## ЦЕЛЬ
Скопируйте дословно фрагмент отрывка о процедурной семантике от слов «Ф. Джонсон-Лэрд ПРОЦЕДУРНАЯ» до слов «(recall of language).».

Ф. Джонсон-Лэрд ПРОЦЕДУРНАЯ СЕМАНТИКА И ПСИХОЛОГИЯ ЗНАЧЕНИЯ[45]
Лет десять назад экспериментальная психолингвистика установила, что индивиды обычно не запоминают ни поверхностную форму предложений, ни их глубинную синтаксическую структуру. Рассмотрев полученные данные, я выдвинул следующее предположение:
«Естественно задать вопрос, действительно ли предложение является самой крупной единицей, обычно участвующей в воспроизведении текста по памяти (recall of language).

## ИСХОДНЫЕ ДАННЫЕ
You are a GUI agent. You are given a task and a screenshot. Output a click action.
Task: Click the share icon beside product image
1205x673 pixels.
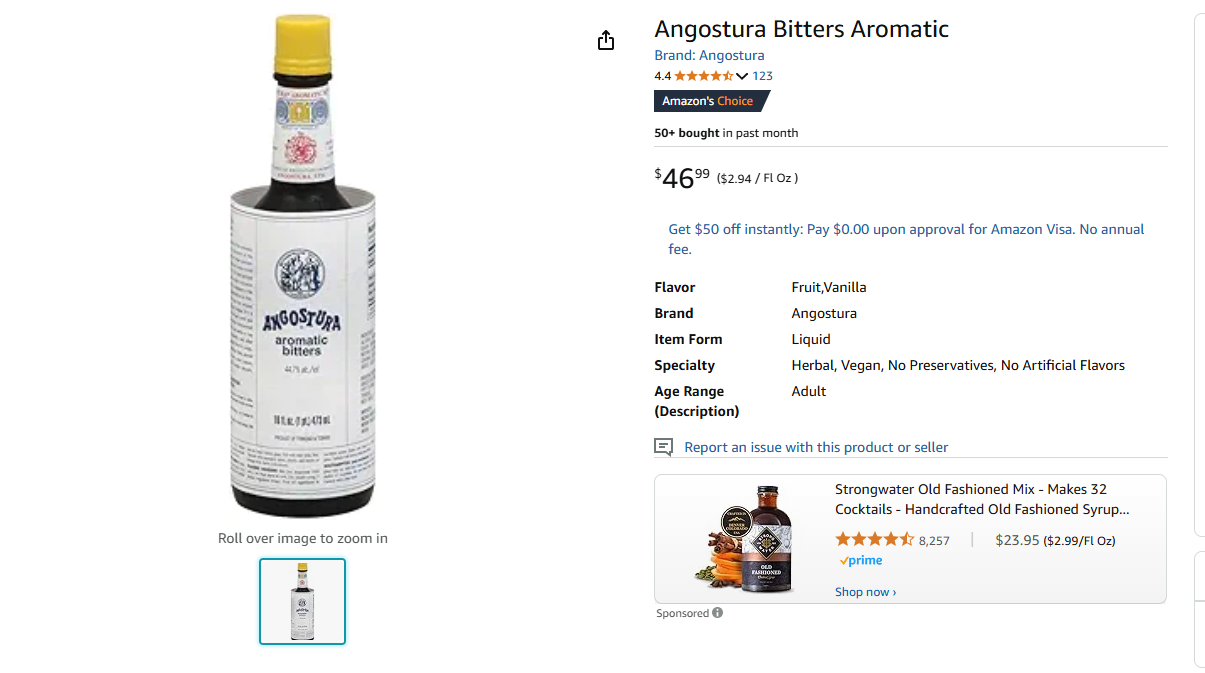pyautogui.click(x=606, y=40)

## РЕШЕНИЕ
Ф. Джонсон-Лэрд ПРОЦЕДУРНАЯ СЕМАНТИКА И ПСИХОЛОГИЯ ЗНАЧЕНИЯ[45]
Лет десять назад экспериментальная психолингвистика установила, что индивиды обычно не запоминают ни поверхностную форму предложений, ни их глубинную синтаксическую структуру. Рассмотрев полученные данные, я выдвинул следующее предположение:
«Естественно задать вопрос, действительно ли предложение является самой крупной единицей, обычно участвующей в воспроизведении текста по памяти (recall of language).